◆ **SOURCE EXCERPT**

Admittedly, 1 Chronicles distills the long story of Adam to David into nine chapters of genealogies. But the Secondary History, coming from the post-exilic time and written for Jews struggling with a new era, is more hopeful. Emphasizing King David fits the author’s purpose: in Chronicles, “[t]he history of the monarchy… seems to be primarily a history of the establishment and maintenance of the worship of God,” a concern that carries over into Ezra and Nehemiah as the people rebuild the temple and Jerusalem (p. 79). Although Esther is set in Persia rather than the land, that book affirms the providential continuation of the Jewish people even in foreign lands (p. 79). Even the genealogies are implicitly hopeful, demonstrating the continuity of God’s people from ancient times. It makes sense, then, that these books conclude the Jewish canon, effectively pointing to Jews toward their remarkable future.
(The history of God’s people continues with the book of Daniel--probably from the 100s BCE--in apocryphal books like Maccabees, then in the Mishnah and Talmud, as Second- and Post-Temple Judaism transformed into Rabbinic Judaism, and all the history and witness of the Jews during the subsequent two millennia. The New Testament provides scriptural history of the messianic subgroup of Jews known as Christians, a faith that eventually became prominently Gentile.)

◆ **EXTRACTED INFORMATION**
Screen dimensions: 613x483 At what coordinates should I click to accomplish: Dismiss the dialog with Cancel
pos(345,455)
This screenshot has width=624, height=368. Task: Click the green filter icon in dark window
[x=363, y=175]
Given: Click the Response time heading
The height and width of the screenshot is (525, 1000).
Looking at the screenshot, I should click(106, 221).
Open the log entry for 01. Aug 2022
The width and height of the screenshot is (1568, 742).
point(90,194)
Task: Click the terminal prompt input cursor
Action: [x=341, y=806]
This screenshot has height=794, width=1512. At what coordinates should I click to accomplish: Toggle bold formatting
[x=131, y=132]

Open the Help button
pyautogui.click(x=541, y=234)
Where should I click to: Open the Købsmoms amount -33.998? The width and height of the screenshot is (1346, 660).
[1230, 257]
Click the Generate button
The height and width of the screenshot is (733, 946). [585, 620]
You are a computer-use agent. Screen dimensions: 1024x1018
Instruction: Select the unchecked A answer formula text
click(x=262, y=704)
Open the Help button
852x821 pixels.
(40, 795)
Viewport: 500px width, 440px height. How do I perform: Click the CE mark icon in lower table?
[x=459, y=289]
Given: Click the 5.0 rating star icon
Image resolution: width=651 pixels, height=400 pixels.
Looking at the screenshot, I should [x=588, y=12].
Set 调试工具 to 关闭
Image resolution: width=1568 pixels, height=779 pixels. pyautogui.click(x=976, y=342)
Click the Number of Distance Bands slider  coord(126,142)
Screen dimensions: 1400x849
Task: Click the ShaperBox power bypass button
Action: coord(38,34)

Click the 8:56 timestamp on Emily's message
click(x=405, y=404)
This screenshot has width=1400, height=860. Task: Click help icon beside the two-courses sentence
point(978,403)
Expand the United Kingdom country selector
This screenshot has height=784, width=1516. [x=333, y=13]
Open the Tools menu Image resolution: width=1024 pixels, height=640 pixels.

◆ **PROBLEM REQUIREMENTS**
Continue the passage on Chronicles and the Secondary History from the point where it ends.

◆ **OUTPUT FOR THIS TASK**
1 and 2 Chronicles have numerous differences with Samuel and King---contrasting narratives and theologies that emerged from different historical circumstances and different audiences. I feel impatient with folks who say things like “Every word of the Bible is true” and “You shouldn’t interpret the Bible, you should obey it.” Both ideas neglect the wonderful complexity of the Bible. Here are a few contrasts that I learned this week:
* Negative aspects of David and Solomon are largely omitted.
* Chronicles focuses on the temple and worship and less on governmental issues. The Levites, mentioned very seldom in Samuel and Kings, figure strongly in Chronicles.
* Chronicles notes the division of the kingdom but mostly leaves out the northern kings, focusing instead on the Davidic kings of Judah. Chronicles aims to demonstrate the continuity of God’s providence for the people, while the break-off northern kingdom was illegitimate and ended after two hundred years.
* About half of Chronicles is “new” material, found nowhere else in the Bible. In fact, another name of the book is Paralipomenon, meaning “things left to the side” or “things omitted.” For instance, Chronicles mentions 13 prophets who don’t appear in Samuel or Kings.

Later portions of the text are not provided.